Two Rare Snow Events in the San Joaquin Valley
Kevin Durfee, Meteorologist

San Joaquin Valley residents who hoped to see snow for Christmas had their wishes come true only five days before the holiday. Scattered snow showers during the late afternoon and early evening hours on the 20th caught many holiday shoppers by surprise as they walked out of the stores into a cold, wintry bluster that whipped large, wet snowflakes through the air and whitened car tops in the mall parking lots. Before the flurries diminished that Sunday evening, as much as a couple of inches of the white stuff had accumulated on some grassy areas in the Central Valley. Local television stations even captured video of neighborhood kids in the Fresno area throwing snowballs at each other that evening. For many other children and adolescents, it was probably the first time they had witnessed snowfall in the San Joaquin Valley.

According to weather archives, it had been 30 years since snow of this magnitude fell in the Fresno area. While trace amounts were observed in December 1975 and again in December 1990, the widespread nature of the snow that fell December 20th was more comparable to the snow that fell, ironically, thirty years earlier (December 20th, 1968).

Then, just when San Joaquin Valley residents were about ready to retire the thought that snow could ever fall again in one season, let alone in their lifetime, another, even LARGER snow event occurred only five weeks later.

This particular snowstorm, however, was exclusive to the southern San Joaquin valley, and produced a slushy 2-6 inch accumulation from southern Kern county to western Tulare county during the early morning hours of January 25th. The snowstorm forced many area businesses and schools to close for the day, caused nearly 100 fender-bender car accidents and local power outages. By all accounts, (weather observers, local media and state emergency management officials) the snowfall was unprecedented and historical. In Bakersfield, it was the first measurable snow in nearly 25 years and the heaviest snow since records began in 1928. In Visalia, where just under three inches of the white stuff fell, it was considered the heaviest snowfall this century. Only two other snows in Visalia's weather archives produced similar amounts –March of 1922 and December 11, 1932.

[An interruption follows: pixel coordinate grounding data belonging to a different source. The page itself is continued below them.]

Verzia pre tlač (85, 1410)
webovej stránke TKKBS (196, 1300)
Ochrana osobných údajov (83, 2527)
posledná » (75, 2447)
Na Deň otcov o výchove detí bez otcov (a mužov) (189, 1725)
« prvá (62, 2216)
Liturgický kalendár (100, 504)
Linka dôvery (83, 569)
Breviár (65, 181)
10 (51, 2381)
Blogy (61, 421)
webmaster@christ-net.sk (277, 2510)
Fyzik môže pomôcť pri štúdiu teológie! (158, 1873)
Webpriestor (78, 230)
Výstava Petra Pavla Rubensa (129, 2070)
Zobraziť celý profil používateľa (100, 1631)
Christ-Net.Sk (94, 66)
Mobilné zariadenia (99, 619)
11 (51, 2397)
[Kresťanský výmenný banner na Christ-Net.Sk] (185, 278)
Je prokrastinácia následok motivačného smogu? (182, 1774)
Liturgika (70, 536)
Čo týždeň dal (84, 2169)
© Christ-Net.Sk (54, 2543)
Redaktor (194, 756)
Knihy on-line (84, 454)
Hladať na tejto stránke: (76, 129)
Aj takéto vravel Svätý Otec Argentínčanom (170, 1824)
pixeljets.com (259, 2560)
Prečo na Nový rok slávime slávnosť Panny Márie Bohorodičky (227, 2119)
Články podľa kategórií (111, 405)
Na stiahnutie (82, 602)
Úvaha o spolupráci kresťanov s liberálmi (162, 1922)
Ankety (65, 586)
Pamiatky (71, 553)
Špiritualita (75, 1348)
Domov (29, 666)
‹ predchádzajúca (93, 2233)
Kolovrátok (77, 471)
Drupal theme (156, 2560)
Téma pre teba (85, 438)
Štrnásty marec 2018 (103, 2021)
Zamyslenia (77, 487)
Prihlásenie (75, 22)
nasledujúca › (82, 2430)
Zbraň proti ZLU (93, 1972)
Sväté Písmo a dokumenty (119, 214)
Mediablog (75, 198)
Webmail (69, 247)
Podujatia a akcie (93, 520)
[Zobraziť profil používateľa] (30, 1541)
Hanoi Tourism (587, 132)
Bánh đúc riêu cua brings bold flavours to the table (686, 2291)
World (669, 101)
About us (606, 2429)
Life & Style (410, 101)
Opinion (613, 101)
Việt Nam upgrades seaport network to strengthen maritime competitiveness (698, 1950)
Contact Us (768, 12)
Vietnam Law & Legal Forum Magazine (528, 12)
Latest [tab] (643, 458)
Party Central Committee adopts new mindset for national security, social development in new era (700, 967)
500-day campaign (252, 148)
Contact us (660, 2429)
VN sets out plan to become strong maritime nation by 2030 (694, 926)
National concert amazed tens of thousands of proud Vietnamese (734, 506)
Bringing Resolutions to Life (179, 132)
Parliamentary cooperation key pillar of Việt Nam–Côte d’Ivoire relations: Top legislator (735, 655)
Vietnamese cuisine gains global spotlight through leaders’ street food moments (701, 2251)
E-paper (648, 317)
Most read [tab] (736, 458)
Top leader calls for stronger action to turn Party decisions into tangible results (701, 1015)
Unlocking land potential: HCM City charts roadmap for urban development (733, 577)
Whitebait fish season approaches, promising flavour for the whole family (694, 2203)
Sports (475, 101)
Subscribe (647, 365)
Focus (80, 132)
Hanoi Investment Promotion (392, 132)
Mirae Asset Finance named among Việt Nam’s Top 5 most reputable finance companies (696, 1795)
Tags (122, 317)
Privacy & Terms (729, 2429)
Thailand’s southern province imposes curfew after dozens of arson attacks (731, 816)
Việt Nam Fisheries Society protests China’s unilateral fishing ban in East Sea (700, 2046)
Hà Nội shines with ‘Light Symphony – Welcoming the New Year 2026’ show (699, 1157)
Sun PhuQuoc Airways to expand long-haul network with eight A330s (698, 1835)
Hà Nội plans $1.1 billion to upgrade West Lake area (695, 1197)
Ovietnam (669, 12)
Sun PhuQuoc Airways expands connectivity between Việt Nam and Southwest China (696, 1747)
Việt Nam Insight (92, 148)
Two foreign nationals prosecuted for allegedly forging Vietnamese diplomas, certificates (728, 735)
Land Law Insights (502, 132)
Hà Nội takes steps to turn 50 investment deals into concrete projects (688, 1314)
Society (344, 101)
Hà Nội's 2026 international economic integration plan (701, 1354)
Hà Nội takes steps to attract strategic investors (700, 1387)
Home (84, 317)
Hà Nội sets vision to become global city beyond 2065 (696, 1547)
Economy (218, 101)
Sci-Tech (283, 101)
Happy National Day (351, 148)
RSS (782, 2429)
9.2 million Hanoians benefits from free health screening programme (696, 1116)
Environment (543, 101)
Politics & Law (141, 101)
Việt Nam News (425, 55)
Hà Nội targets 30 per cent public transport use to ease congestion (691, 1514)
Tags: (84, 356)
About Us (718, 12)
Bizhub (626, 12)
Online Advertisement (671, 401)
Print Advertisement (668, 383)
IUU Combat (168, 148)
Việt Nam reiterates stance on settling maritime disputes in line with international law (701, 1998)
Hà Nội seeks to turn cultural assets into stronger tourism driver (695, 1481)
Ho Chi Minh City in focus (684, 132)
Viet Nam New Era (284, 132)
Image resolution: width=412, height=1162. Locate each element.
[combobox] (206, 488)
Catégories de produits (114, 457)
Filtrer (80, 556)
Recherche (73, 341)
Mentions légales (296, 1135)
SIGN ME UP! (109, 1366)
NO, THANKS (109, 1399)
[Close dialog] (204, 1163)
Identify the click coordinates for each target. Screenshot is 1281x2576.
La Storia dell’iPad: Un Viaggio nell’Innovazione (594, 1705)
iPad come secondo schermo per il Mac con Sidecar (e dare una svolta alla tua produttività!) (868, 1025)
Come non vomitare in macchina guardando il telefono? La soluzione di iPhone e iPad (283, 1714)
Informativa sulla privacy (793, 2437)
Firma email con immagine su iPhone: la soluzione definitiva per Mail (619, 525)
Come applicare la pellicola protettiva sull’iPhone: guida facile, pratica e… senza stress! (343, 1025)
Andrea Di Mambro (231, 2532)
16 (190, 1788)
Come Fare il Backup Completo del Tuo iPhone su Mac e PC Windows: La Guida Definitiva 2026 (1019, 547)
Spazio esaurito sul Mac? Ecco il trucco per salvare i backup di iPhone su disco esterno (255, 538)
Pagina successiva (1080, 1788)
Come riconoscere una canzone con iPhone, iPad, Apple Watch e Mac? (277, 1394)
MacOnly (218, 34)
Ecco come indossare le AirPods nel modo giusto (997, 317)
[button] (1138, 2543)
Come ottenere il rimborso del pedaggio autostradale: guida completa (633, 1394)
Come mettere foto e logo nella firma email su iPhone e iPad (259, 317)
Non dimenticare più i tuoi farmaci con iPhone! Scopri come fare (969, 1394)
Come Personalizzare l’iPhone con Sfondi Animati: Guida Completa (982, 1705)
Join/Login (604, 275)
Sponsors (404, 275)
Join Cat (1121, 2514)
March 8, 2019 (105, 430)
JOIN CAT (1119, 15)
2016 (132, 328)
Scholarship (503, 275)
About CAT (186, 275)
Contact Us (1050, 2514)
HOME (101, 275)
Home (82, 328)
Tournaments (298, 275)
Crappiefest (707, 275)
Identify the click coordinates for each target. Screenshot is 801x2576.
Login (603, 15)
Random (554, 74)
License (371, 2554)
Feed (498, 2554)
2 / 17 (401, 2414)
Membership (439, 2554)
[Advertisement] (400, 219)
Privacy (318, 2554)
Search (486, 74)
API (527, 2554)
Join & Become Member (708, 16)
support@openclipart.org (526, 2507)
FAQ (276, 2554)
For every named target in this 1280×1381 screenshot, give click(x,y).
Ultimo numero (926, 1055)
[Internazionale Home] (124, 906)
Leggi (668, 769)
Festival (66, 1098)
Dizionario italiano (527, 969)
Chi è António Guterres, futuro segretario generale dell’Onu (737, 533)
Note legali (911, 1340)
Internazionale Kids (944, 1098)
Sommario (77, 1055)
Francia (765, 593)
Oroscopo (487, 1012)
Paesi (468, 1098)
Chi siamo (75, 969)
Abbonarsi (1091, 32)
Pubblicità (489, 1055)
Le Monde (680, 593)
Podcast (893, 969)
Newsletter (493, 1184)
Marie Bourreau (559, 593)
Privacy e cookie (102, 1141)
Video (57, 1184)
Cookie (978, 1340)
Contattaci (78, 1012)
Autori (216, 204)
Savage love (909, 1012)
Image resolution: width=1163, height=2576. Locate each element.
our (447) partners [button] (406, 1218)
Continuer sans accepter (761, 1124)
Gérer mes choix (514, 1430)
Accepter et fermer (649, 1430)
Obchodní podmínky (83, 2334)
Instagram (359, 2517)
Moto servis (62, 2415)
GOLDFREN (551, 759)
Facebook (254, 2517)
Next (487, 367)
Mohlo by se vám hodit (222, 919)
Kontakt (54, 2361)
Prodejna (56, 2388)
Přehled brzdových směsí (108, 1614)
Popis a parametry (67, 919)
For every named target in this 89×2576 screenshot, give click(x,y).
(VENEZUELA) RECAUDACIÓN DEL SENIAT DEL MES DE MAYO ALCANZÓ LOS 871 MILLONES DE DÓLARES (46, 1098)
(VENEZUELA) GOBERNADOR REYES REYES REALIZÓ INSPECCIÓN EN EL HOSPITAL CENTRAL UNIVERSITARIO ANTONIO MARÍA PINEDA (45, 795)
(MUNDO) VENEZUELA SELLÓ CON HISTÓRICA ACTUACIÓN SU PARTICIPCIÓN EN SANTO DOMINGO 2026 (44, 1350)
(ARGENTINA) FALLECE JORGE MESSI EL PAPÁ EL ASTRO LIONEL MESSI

What weather parameters came together to produce these freakish snow events in the San Joaquin Valley? The synoptic summaries and the accompanying maps offer further explanation of these two events.

DECEMBER 20, 1998

A deep, upper air low pressure trough was centered over northern California. Arctic air originating over the Canadian Yukon was getting wrapped around the center of the upper air low, but not before traversing over the Pacific Ocean where upper air winds picked up some moisture. Temperatures were extremely cold aloft with freezing levels existing only several hundred feet above the Valley floor. The catalyst that produced a very unstable atmospheric environment over the San Joaquin Valley that afternoon was a vigorous upper disturbance off the northern California coast. As this disturbance tracked toward the central San Joaquin Valley, sunshine warmed the air in the lowest levels and caused rapidly developing cumulonimbus clouds. By late afternoon, scattered heavy showers produced gusty downdrafts of cold air and turned precipitation into large, wet snowflakes. In some of the heavier, longer-lasting showers, snow accumulated a couple of inches on grassy areas and car tops. By 9pm, the air had stabilized and skies cleared in most areas.

JANUARY 25, 1999

This time, a deep upper air low pressure system was centered off the California coast near Point Conception and was drawing up a rich supply of moisture in the mid and high levels of the atmosphere. A strong disturbance aloft associated with this low was producing plenty of convective precipitation across central and southern California. The air aloft was similarly cold to the December 20th storm. However, southerly winds that carried copious moisture up from Baja were descending into the Southern San Joaquin Valley, and strong convective downward currents that produced heavy precipitation also carried colder air down to the valley floor with its descent. As a result, rain had changed over to heavy, wet snow during the early morning hours and continued through the morning commute period.